(SOURCE MATERIAL)
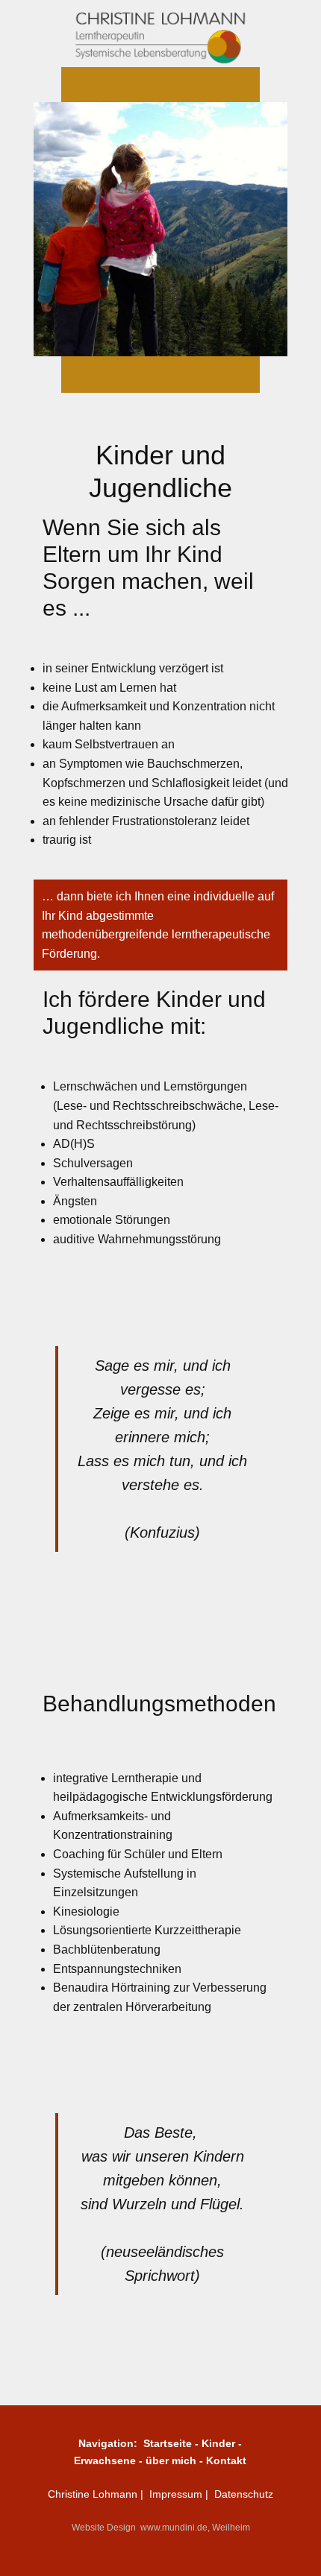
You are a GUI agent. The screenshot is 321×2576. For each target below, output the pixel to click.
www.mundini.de (174, 2527)
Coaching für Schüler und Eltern (137, 1854)
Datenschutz (243, 2494)
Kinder (220, 2443)
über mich (171, 2460)
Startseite (169, 2443)
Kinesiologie (86, 1911)
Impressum (177, 2494)
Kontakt (226, 2460)
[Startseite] (160, 33)
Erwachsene (106, 2460)
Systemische (88, 1873)
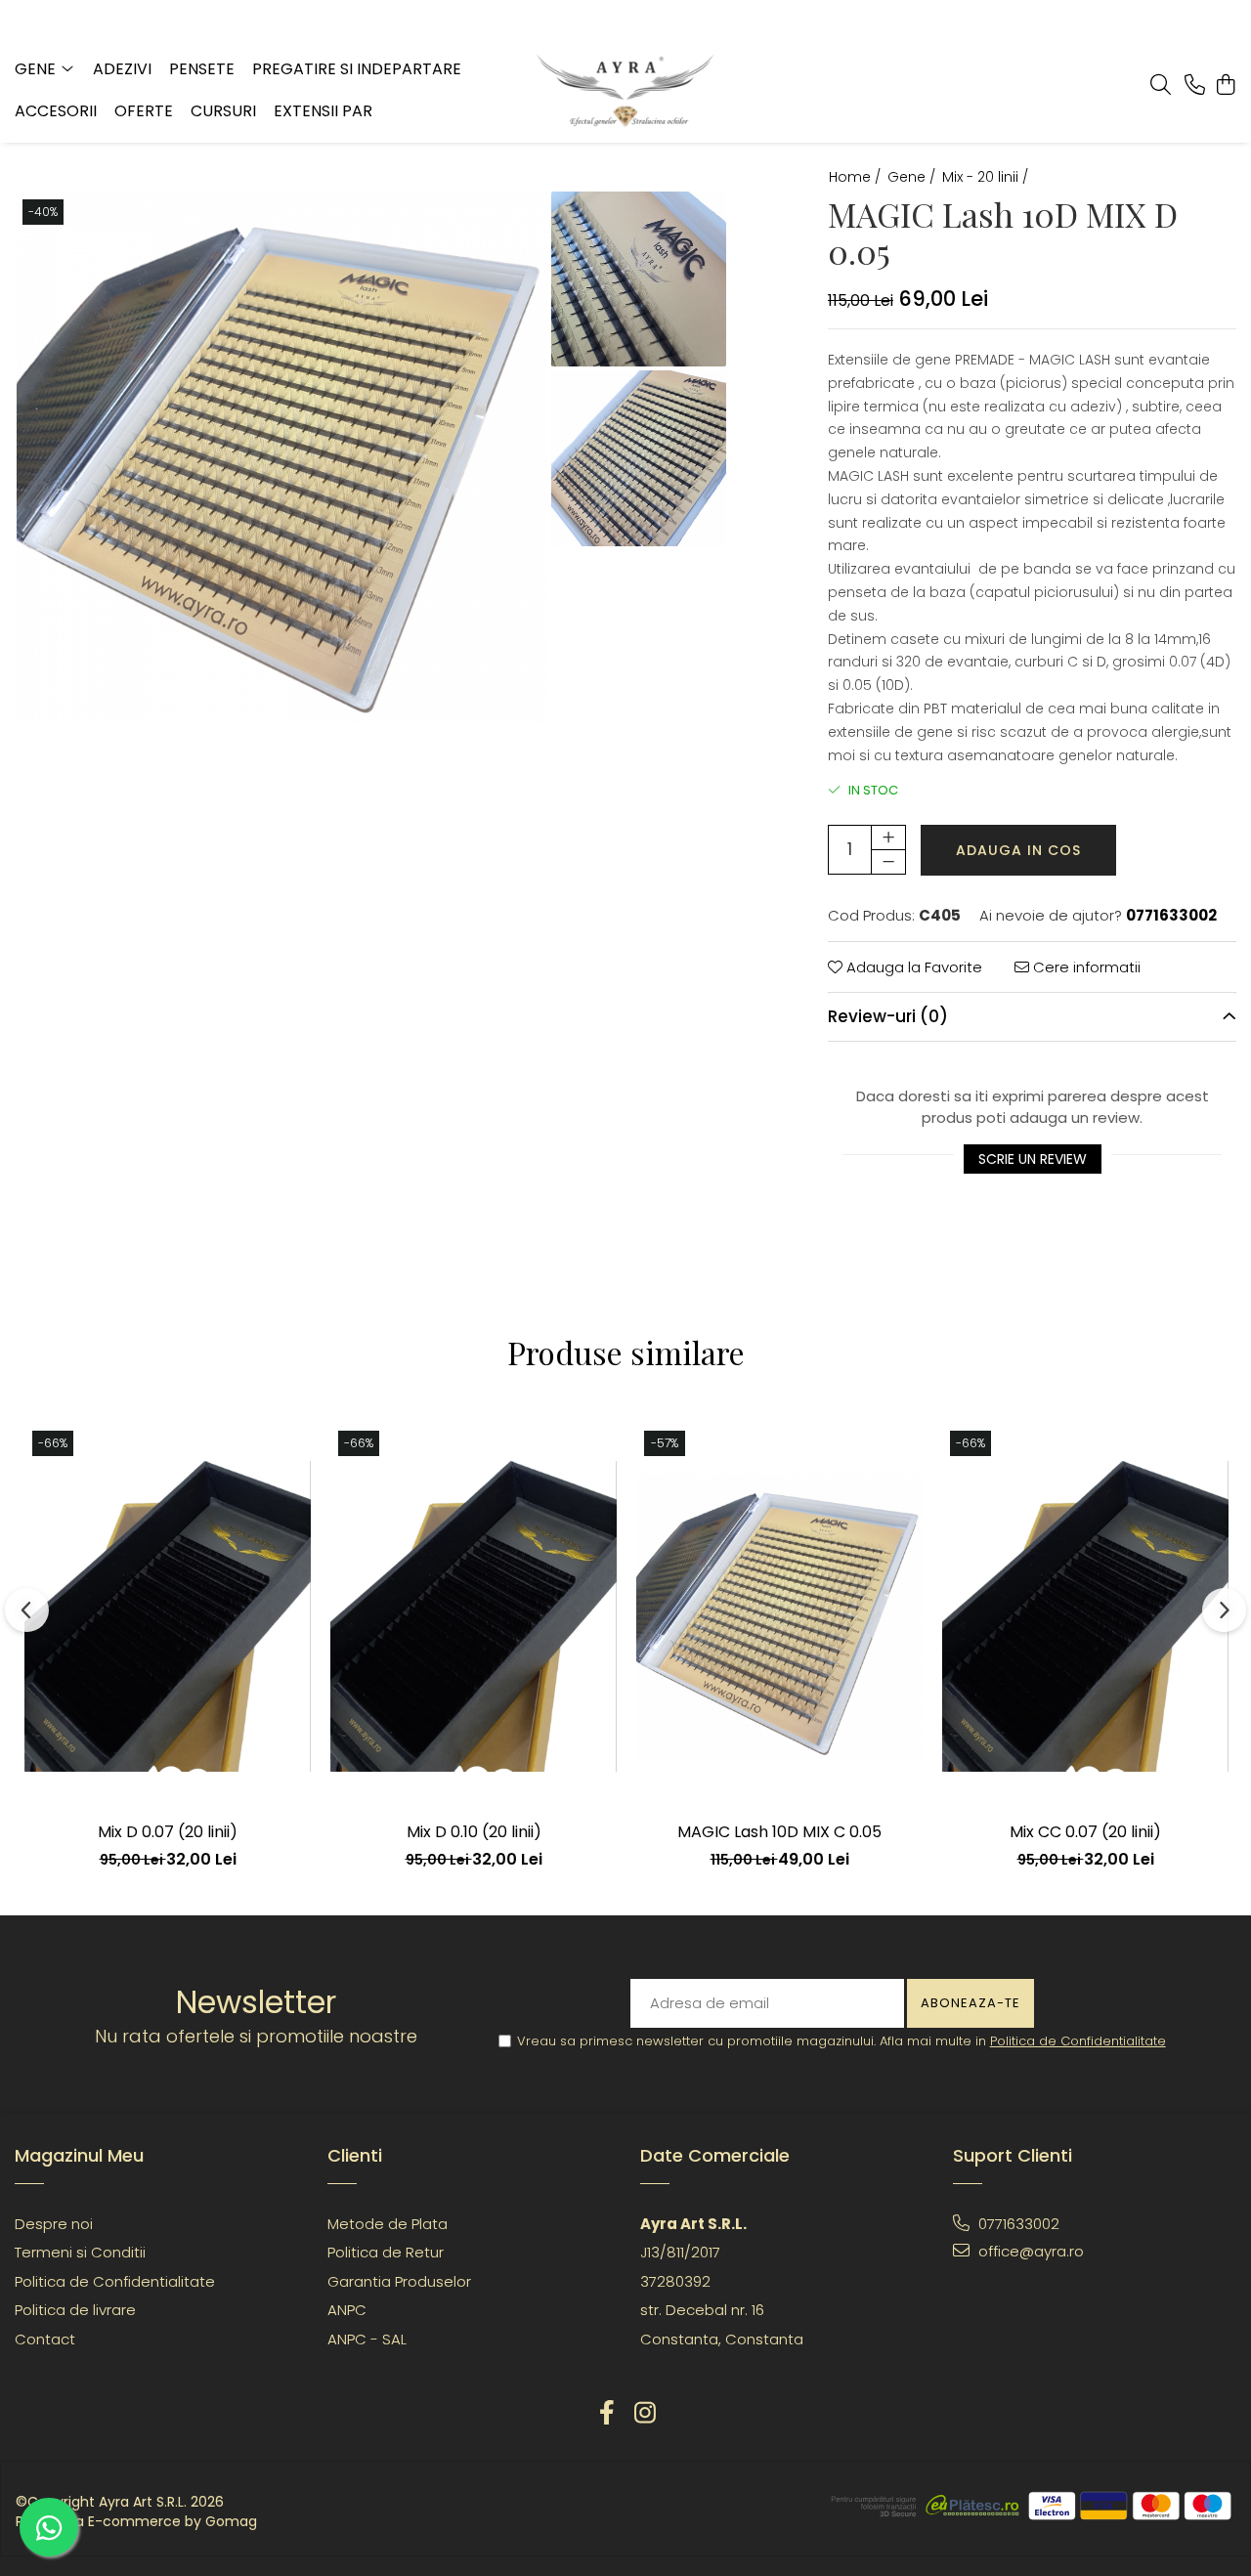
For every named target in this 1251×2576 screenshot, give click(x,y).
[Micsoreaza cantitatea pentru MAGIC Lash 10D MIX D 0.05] (888, 862)
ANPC (347, 2309)
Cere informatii (1085, 967)
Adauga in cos (1018, 850)
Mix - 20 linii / (987, 177)
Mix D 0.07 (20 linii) (167, 1832)
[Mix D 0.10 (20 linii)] (473, 1616)
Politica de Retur (385, 2252)
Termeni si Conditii (80, 2252)
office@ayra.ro (1029, 2251)
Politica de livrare (75, 2309)
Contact (45, 2339)
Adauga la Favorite (912, 967)
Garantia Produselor (399, 2281)
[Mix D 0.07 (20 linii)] (167, 1616)
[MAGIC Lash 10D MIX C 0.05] (779, 1616)
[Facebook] (606, 2413)
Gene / (913, 177)
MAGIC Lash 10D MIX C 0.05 (779, 1832)
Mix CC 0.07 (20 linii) (1085, 1832)
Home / (856, 177)
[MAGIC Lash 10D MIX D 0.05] (282, 457)
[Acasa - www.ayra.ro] (625, 91)
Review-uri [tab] (888, 1016)
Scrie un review (1032, 1159)
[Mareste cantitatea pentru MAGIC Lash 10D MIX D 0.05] (888, 837)
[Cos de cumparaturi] (1226, 86)
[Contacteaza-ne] (1195, 86)
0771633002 (1016, 2223)
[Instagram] (644, 2413)
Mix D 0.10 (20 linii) (474, 1832)
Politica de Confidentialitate (1078, 2041)
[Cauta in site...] (1160, 86)
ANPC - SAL (367, 2339)
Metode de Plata (387, 2223)
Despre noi (54, 2223)
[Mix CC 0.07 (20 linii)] (1085, 1616)
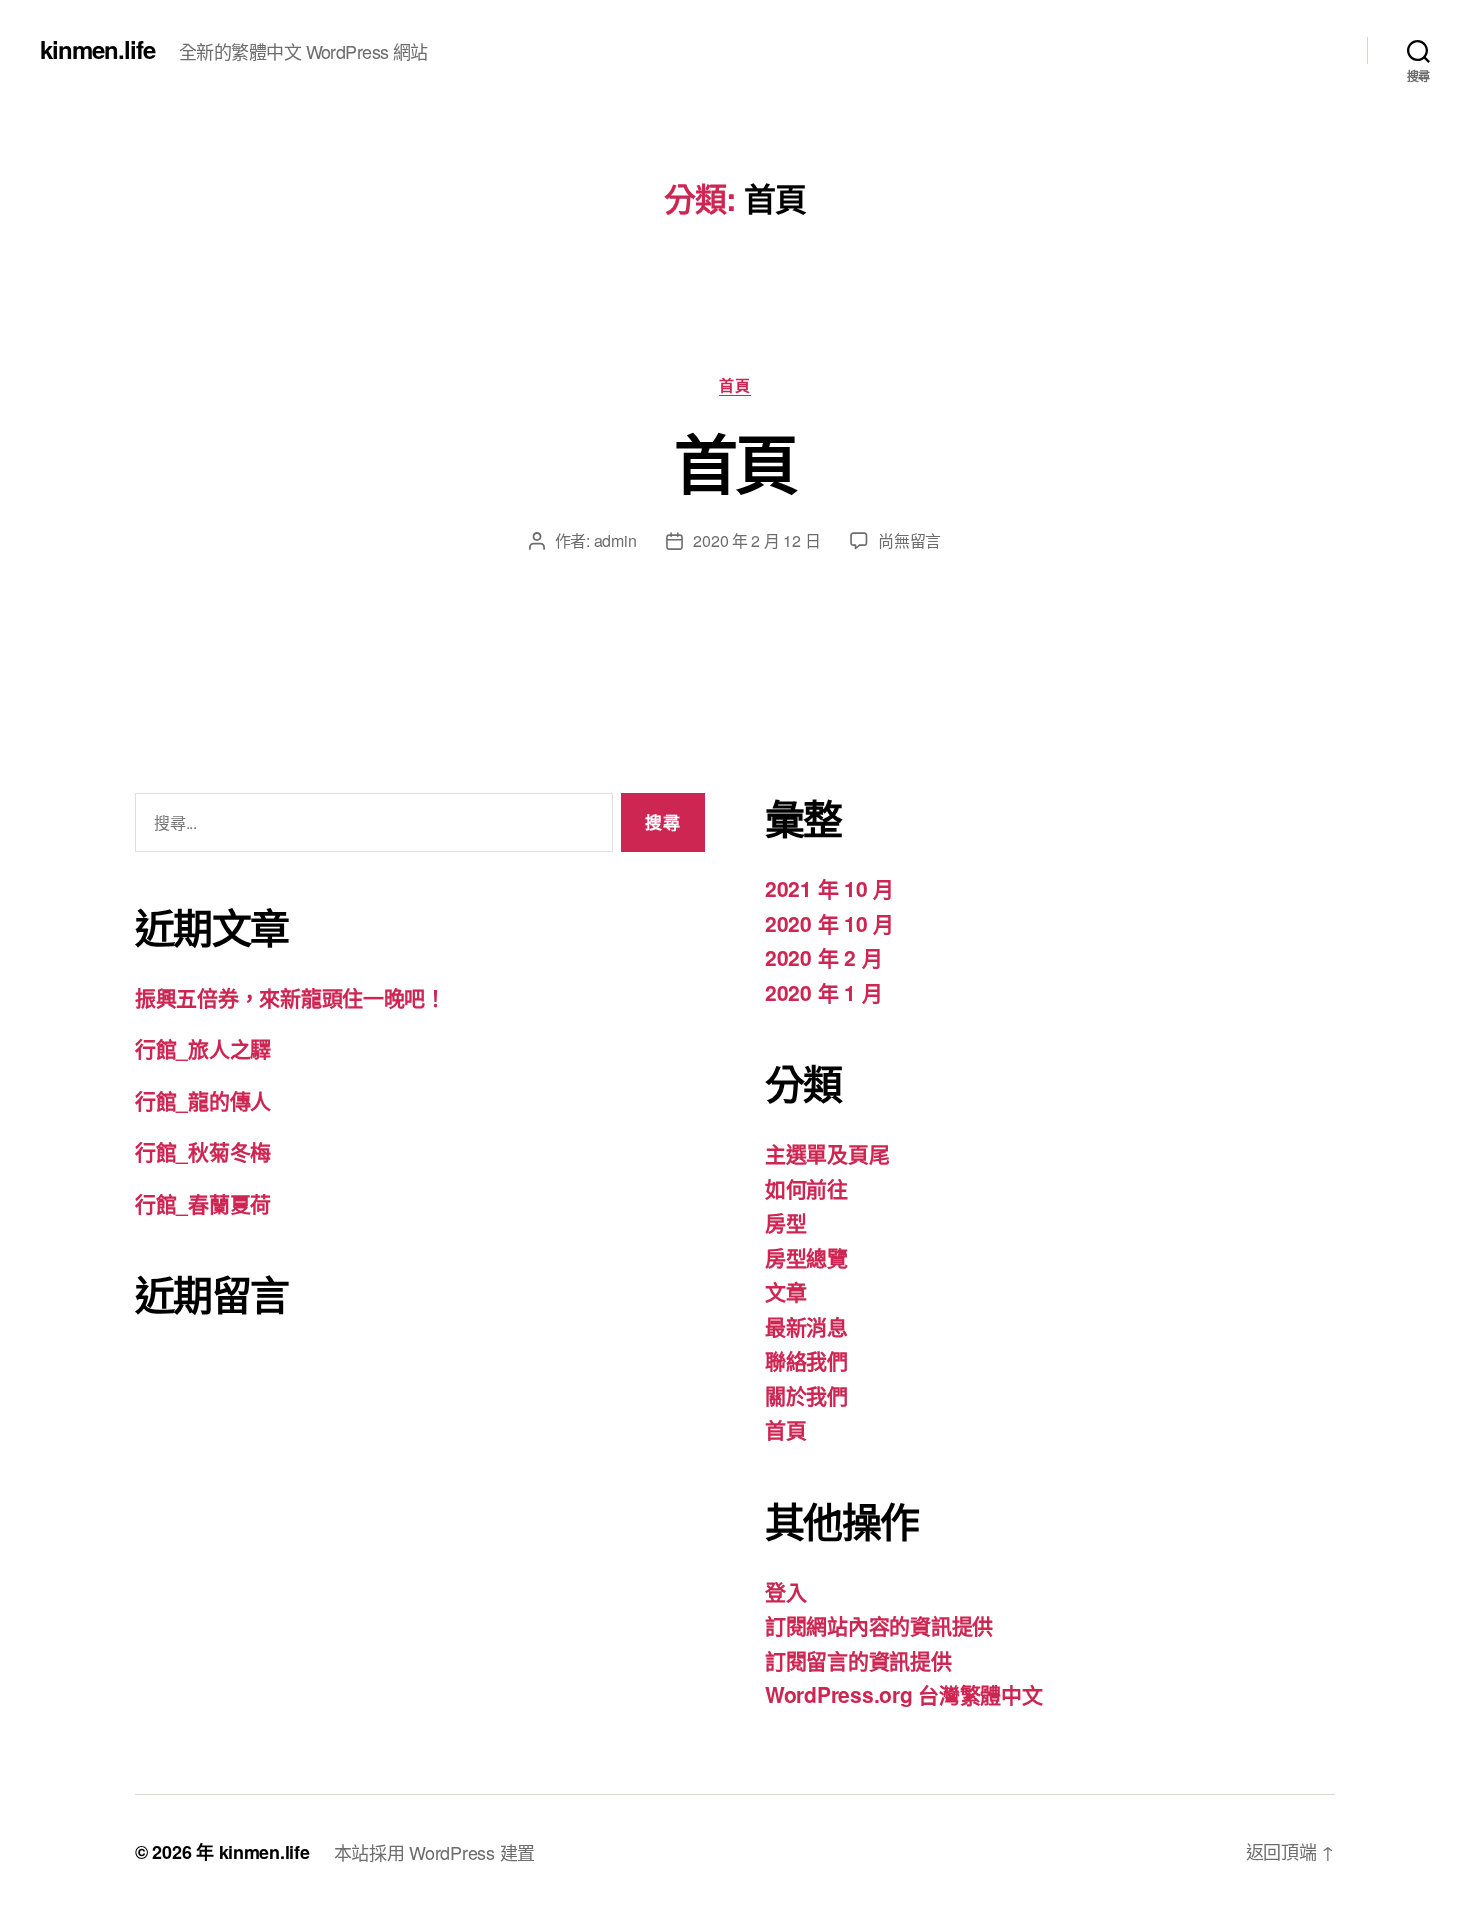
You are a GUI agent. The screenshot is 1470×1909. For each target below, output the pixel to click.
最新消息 (806, 1326)
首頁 (734, 386)
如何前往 (806, 1188)
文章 (785, 1291)
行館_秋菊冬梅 (203, 1151)
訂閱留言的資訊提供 (858, 1660)
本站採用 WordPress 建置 (434, 1852)
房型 (785, 1222)
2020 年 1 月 (823, 992)
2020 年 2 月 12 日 (756, 540)
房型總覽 (806, 1257)
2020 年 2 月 (823, 957)
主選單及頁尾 (827, 1153)
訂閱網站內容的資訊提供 (879, 1625)
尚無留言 (909, 540)
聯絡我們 (806, 1360)
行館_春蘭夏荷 (203, 1203)
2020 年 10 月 (829, 923)
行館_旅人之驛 (203, 1048)
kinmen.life (97, 49)
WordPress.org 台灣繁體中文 (904, 1694)
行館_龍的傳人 (203, 1100)
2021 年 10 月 (829, 888)
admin (615, 540)
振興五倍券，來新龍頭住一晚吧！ (290, 997)
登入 (785, 1591)
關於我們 (806, 1395)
(End SOURCE MATERIAL)
- TASK ITEM -
Set down all records verbatim, omitting images.

- RESULT OF THIS EXERCISE -
You are a GUI agent. The screenshot is 321×2576. For each target below, output the pixel to click.
www.mundini.de (174, 2527)
Coaching für Schüler und Eltern (137, 1854)
Datenschutz (243, 2494)
Kinder (220, 2443)
über mich (171, 2460)
Startseite (169, 2443)
Kinesiologie (86, 1911)
Impressum (177, 2494)
Kontakt (226, 2460)
[Startseite] (160, 33)
Erwachsene (106, 2460)
Systemische (88, 1873)
For every named target in this 1251×2576 screenshot, give click(x,y).
[Micsoreaza cantitatea pentru MAGIC Lash 10D MIX D 0.05] (888, 862)
ANPC (347, 2309)
Cere informatii (1085, 967)
Adauga in cos (1018, 850)
Mix - 20 linii / (987, 177)
Mix D 0.07 (20 linii) (167, 1832)
[Mix D 0.10 (20 linii)] (473, 1616)
Politica de Retur (385, 2252)
Termeni si Conditii (80, 2252)
office@ayra.ro (1029, 2251)
Politica de livrare (75, 2309)
Contact (45, 2339)
Adauga la Favorite (912, 967)
Garantia Produselor (399, 2281)
[Mix D 0.07 (20 linii)] (167, 1616)
[MAGIC Lash 10D MIX C 0.05] (779, 1616)
[Facebook] (606, 2413)
Gene / (913, 177)
MAGIC Lash 10D MIX C 0.05 (779, 1832)
Mix CC 0.07 (20 linii) (1085, 1832)
Home / (856, 177)
[MAGIC Lash 10D MIX D 0.05] (282, 457)
[Acasa - www.ayra.ro] (625, 91)
Review-uri [tab] (888, 1016)
Scrie un review (1032, 1159)
[Mareste cantitatea pentru MAGIC Lash 10D MIX D 0.05] (888, 837)
[Cos de cumparaturi] (1226, 86)
[Contacteaza-ne] (1195, 86)
0771633002 (1016, 2223)
[Instagram] (644, 2413)
Mix D 0.10 (20 linii) (474, 1832)
Politica de Confidentialitate (1078, 2041)
[Cauta in site...] (1160, 86)
ANPC - SAL (367, 2339)
Metode de Plata (387, 2223)
Despre noi (54, 2223)
[Mix CC 0.07 (20 linii)] (1085, 1616)
You are a GUI agent. The screenshot is 1470×1909. For each target below, output the pixel to click.
最新消息 (806, 1326)
首頁 (734, 386)
如何前往 (806, 1188)
文章 (785, 1291)
行館_秋菊冬梅 (203, 1151)
訂閱留言的資訊提供 (858, 1660)
本站採用 WordPress 建置 (434, 1852)
房型 (785, 1222)
2020 年 1 月 (823, 992)
2020 年 2 月 12 日 (756, 540)
房型總覽 (806, 1257)
2020 年 2 月 (823, 957)
主選單及頁尾 (827, 1153)
訂閱網站內容的資訊提供 (879, 1625)
尚無留言 (909, 540)
聯絡我們 (806, 1360)
行館_春蘭夏荷 (203, 1203)
2020 年 10 月 (829, 923)
行館_旅人之驛 (203, 1048)
kinmen.life (97, 49)
WordPress.org 台灣繁體中文 (904, 1694)
行館_龍的傳人 (203, 1100)
2021 年 10 月 (829, 888)
admin (615, 540)
振興五倍券，來新龍頭住一晚吧！ (290, 997)
登入 (785, 1591)
關於我們 (806, 1395)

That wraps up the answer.